What Are the Real Issues Behind ABI's Odious Lockout?
BÉCANCOUR, QC, Jan. 12, 2018 /CNW/ - Locked-out workers at the ABI aluminum smelter and the entire Mauricie region of Quebec stand to suffer from an odious lockout that might have been prevented had the company's foreign owners given local plant officials a mandate to settle at the bargaining table.
"We realized yesterday that a series of potlines was being shut down even before a meeting between the parties, convened by the government mediator, had begun," noted Clément Masse, President of United Steelworkers Local 9700, which represents 1,030 ABI employees.
"The company's Human Resources Director indicated very clearly that he 'did not have a mandate to negotiate.' It makes you wonder whether the real issues in this dispute were actually at the bargaining table or in the commercial interests of these two aluminum sector giants."
A two-headed creature
The Bécancour smelter is owned 25.1% by Rio Tinto and 74.9% by Alcoa. To end a labour dispute, both corporate parties have to agree.
"It's obvious that this complicates negotiations, and even more so during a labour dispute," Masse said.
This paralysis on the part of company representatives goes beyond this past week's events, he added.
"In December, when negotiations were going well and important steps had been taken on the issue of the pension plan, the company preferred to break off negotiations and file a final offer rather than closing the loop with a negotiated settlement," Masse said.
Negotiations foundered on the issues of the pension plan and respect for seniority in labour turnover, just as the plant prepares to hire a large wave of new employees. It should be noted that the cost of a lockout, with the shutdown of the potlines, is far greater than the dollar value separating the parties.
"It makes no sense. A lockout costs them much more than it would have cost them to settle," Masse said.
The Steelworkers Quebec Director, Alain Croteau, notes that the Steelworkers went through a similar lockout situation with Rio Tinto in the Saguenay-Lac-Saint-Jean region in 2012.
"This company doesn't think twice about making hundreds of families suffer and impoverishing an entire region if their commercial interests are at stake. But today we know that they will be able to cause the price of several aluminum products to increase and maybe the American Midwest premium as well, while continuing to supply the market out of plants that they own 100%, rather than a 25% stake.

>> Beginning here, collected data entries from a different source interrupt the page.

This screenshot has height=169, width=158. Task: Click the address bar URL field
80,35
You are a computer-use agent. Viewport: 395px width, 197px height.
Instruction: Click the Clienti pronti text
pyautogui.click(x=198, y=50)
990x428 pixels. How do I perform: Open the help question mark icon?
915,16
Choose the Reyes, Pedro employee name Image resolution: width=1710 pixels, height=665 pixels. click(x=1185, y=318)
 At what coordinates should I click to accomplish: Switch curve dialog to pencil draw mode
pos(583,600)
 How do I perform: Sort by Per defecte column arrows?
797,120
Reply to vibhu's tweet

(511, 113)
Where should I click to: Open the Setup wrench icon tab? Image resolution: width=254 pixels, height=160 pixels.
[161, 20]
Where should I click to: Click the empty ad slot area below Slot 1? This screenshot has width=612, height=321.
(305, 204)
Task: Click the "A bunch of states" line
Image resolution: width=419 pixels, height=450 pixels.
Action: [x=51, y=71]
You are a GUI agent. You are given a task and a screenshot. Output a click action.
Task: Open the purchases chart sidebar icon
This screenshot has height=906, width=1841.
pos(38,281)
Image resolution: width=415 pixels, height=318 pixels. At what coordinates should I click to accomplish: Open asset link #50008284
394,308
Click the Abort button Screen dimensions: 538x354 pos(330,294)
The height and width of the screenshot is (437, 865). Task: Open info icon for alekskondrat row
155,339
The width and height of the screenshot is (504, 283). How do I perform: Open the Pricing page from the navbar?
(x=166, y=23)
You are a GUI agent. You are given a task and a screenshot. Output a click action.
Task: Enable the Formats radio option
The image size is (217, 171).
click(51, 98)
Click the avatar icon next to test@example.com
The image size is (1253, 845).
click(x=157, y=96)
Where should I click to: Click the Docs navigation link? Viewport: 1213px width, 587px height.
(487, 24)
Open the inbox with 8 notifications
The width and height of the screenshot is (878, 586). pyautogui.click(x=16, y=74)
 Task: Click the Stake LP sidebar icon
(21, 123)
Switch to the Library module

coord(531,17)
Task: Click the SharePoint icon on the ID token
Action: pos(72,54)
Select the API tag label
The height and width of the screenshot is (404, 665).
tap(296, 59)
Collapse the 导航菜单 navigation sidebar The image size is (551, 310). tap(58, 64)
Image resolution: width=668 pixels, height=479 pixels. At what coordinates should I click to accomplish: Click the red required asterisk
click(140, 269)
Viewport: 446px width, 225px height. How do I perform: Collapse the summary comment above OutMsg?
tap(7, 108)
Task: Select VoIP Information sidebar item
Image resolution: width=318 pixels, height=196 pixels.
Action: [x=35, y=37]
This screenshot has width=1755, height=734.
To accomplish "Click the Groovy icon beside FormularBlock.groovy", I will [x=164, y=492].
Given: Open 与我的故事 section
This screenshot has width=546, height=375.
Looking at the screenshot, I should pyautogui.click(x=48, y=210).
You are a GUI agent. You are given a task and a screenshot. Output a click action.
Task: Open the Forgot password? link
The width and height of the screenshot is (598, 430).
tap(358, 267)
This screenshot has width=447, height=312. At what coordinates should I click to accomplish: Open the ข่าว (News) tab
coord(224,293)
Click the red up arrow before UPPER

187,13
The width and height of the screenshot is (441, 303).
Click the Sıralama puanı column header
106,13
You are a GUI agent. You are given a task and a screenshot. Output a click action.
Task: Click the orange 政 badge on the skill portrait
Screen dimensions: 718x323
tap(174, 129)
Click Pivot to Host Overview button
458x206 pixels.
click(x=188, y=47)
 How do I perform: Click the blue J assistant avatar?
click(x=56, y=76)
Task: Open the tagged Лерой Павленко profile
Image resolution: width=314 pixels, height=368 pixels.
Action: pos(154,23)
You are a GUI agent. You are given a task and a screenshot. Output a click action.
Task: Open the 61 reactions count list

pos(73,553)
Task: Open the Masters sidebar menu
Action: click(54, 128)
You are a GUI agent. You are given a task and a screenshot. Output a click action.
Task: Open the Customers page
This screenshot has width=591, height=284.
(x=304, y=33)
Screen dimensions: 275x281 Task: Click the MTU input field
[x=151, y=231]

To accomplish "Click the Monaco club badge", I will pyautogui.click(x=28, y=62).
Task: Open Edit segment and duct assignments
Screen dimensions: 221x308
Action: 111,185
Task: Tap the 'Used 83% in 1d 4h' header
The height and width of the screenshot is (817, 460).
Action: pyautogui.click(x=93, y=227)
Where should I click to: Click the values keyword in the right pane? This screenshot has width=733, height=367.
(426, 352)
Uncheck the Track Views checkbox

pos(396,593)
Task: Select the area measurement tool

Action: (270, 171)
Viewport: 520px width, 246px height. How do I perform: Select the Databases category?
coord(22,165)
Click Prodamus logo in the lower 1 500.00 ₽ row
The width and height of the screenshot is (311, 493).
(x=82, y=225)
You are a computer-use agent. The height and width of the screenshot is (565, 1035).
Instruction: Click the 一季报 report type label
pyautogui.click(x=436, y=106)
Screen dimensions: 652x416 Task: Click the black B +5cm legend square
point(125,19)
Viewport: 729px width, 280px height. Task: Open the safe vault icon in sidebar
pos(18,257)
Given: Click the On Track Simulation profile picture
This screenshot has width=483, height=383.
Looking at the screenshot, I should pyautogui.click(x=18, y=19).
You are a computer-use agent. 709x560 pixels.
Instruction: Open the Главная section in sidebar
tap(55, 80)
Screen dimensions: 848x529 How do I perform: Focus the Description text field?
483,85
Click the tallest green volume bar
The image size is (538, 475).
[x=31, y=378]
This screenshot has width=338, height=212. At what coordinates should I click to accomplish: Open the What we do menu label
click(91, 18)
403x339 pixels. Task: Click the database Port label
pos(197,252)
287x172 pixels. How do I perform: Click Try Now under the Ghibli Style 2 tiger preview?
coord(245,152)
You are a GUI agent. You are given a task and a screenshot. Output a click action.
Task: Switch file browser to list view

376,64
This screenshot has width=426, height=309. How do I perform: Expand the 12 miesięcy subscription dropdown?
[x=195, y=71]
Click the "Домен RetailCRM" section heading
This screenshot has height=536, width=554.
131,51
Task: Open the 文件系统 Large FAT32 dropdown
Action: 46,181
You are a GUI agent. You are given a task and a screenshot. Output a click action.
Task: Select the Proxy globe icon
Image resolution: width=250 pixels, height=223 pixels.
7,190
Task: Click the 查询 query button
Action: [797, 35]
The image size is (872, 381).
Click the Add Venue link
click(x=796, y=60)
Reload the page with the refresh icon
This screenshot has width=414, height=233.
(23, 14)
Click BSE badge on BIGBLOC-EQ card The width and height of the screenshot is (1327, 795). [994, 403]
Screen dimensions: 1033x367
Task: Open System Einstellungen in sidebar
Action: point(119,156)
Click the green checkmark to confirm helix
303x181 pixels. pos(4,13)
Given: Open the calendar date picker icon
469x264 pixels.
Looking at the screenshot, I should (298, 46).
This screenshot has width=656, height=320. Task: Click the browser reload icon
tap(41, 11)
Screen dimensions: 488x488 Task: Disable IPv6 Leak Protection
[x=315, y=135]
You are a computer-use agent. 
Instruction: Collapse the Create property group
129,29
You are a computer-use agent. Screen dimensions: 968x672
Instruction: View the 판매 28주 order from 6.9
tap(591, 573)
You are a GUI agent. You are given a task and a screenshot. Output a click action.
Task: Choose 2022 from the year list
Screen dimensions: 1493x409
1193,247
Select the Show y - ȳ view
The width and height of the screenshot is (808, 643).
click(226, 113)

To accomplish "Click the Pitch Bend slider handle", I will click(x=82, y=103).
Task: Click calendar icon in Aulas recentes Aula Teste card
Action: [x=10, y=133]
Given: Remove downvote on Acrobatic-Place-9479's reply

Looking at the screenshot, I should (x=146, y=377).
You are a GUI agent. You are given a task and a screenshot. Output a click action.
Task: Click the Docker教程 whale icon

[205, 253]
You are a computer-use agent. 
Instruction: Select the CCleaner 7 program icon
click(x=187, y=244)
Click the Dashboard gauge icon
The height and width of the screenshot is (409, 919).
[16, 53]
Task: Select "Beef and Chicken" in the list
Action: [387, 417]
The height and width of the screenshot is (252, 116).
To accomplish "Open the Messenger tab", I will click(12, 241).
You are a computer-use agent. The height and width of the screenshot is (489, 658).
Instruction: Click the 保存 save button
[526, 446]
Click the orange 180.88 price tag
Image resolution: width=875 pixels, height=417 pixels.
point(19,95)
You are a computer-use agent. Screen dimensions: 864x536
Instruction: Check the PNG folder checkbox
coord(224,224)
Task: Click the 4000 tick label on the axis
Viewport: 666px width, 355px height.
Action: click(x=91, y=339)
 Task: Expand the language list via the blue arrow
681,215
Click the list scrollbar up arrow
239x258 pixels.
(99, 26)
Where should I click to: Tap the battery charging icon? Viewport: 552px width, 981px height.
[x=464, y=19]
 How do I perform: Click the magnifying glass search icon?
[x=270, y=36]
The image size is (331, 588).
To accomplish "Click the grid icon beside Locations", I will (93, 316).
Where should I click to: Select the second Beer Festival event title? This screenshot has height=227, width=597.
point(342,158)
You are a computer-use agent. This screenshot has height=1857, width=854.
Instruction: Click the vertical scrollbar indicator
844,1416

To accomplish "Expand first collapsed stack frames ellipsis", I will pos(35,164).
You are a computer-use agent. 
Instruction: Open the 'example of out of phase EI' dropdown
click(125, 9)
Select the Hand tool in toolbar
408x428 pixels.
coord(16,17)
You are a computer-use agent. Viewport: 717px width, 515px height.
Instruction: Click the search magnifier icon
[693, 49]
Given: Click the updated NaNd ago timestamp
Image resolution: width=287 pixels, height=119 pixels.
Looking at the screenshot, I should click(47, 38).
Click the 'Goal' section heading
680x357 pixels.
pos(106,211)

You sometimes have to wonder who actually benefits from these tactics," Croteau stated.
In 2012, as Rio Tinto was set to lock out workers at its smelter in Alma, Que., there was a surplus on aluminum markets, and stopping production at the Alma plant contributed to lowering stocks, thereby leading to higher prices.
For its part, Alcoa regularly asks the Quebec government and its public hydro utility for cheaper electricity rates.
"Should we be reading into this lockout a tactic for spreading uncertainty and bringing about lower electricity rates?" Croteau asked.
Steelworkers Local 9700 today reiterated its willingness to resume negotiations.
"Several of the outstanding issues in the negotiations concern labour turnover. These are work organization issues that don't necessarily have an important monetary impact, but they do require a spirit of openness on the part of the company. A settlement is certainly possible, but only if the company wants it," said Masse.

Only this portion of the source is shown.